--- WRITTEN EXERCISE A ---
Translate this sentence from the Red Hook farm article into Spanish: "Red Hook, an ancient finger of city waterfront that is lined with the husks of faded industry and old piers, sits two clear miles across New York Harbor from Wall Street."

--- SOURCE EXCERPT ---

Two Takes on Food, Farms, and Community

On October 7th, the New York Times published two separate articles that explored the connection between food, farming and community. The two articles, published in two different sections of the paper (NY Region and Food & Wine), are interesting for the fundamental differences in the stories they tell.

Published in the NY Region section of the paper, “Sweat Equity Put to Use Within Sight of Wall St.” by Jim Dwyer profiles a small community farm project in Red Hook, Brooklyn. The article describes Red Hook this way:

Malcom Walker at the Red Hook Community Farm in Brooklyn. Michelle V. Agins/The New York Times
Malcom Walker at the Red Hook Community Farm in Brooklyn. (Michelle V. Agins/The New York Times)

“Red Hook, an ancient finger of city waterfront that is lined with the husks of faded industry and old piers, sits two clear miles across New York Harbor from Wall Street. It is another galaxy.

There, on nearly three acres of asphalt that have been covered with 18 inches of topsoil, the Red Hook Community Farm operates in an economy that rises from the actual, not the imaginary: lettuce, spinach, chard, kale, collard greens, arugula, dandelion, radicchio, Chinese cabbage, tomatoes, peppers, beets, radishes, squash, cucumber, zucchini, and beans and herbs — oregano, sage, thyme, mint, six different basils.

--- WRITTEN EXERCISE B ---
Extract every line of the records below that contains the string "grid". Matching is case-sensitive.

--- RAW RECORDS ---
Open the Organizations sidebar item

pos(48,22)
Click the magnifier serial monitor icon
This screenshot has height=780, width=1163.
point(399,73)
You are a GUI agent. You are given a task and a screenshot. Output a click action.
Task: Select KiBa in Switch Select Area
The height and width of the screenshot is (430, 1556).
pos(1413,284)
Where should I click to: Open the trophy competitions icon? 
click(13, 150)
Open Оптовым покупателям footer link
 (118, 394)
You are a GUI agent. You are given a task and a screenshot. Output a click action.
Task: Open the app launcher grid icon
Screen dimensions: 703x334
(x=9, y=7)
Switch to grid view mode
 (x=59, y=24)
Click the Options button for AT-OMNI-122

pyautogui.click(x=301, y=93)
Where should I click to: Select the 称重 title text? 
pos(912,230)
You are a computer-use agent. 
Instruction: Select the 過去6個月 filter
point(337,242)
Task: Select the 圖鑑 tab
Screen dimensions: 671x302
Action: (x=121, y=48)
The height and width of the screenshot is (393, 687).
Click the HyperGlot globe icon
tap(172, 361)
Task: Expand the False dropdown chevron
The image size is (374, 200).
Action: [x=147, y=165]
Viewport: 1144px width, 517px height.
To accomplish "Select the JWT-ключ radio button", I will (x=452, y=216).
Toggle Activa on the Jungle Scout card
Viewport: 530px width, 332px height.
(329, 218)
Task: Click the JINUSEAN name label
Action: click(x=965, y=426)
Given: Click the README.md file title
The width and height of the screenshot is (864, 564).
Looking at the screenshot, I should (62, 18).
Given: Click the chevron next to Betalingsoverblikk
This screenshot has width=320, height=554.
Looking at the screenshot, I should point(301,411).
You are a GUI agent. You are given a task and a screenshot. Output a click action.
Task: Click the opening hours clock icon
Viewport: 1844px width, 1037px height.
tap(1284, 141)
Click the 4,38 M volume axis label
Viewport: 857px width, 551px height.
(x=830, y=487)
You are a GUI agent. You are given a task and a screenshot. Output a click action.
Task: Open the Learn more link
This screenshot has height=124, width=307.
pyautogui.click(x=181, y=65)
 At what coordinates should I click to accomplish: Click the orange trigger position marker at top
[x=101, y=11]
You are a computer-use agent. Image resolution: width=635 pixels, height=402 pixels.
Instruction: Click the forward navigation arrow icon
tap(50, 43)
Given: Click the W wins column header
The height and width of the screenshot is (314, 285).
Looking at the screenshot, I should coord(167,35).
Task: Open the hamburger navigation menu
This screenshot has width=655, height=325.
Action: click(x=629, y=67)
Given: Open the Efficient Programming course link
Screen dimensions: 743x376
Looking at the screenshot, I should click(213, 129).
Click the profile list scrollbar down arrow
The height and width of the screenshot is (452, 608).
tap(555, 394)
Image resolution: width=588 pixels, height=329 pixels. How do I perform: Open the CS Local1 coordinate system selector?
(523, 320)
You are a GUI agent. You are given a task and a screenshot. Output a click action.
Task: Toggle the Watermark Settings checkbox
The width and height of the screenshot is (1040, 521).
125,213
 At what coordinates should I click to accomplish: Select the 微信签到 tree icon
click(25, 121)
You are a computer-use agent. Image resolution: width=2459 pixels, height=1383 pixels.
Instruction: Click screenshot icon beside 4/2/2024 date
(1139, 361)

--- FULL ANSWER A ---
Red Hook, un antiguo dedo de la costa de la ciudad bordeado por los restos de una industria decaída y de viejos muelles, se encuentra a dos millas completas de Wall Street, al otro lado del puerto de Nueva York.

--- FULL ANSWER B ---
Task: Open the app launcher grid icon
Switch to grid view mode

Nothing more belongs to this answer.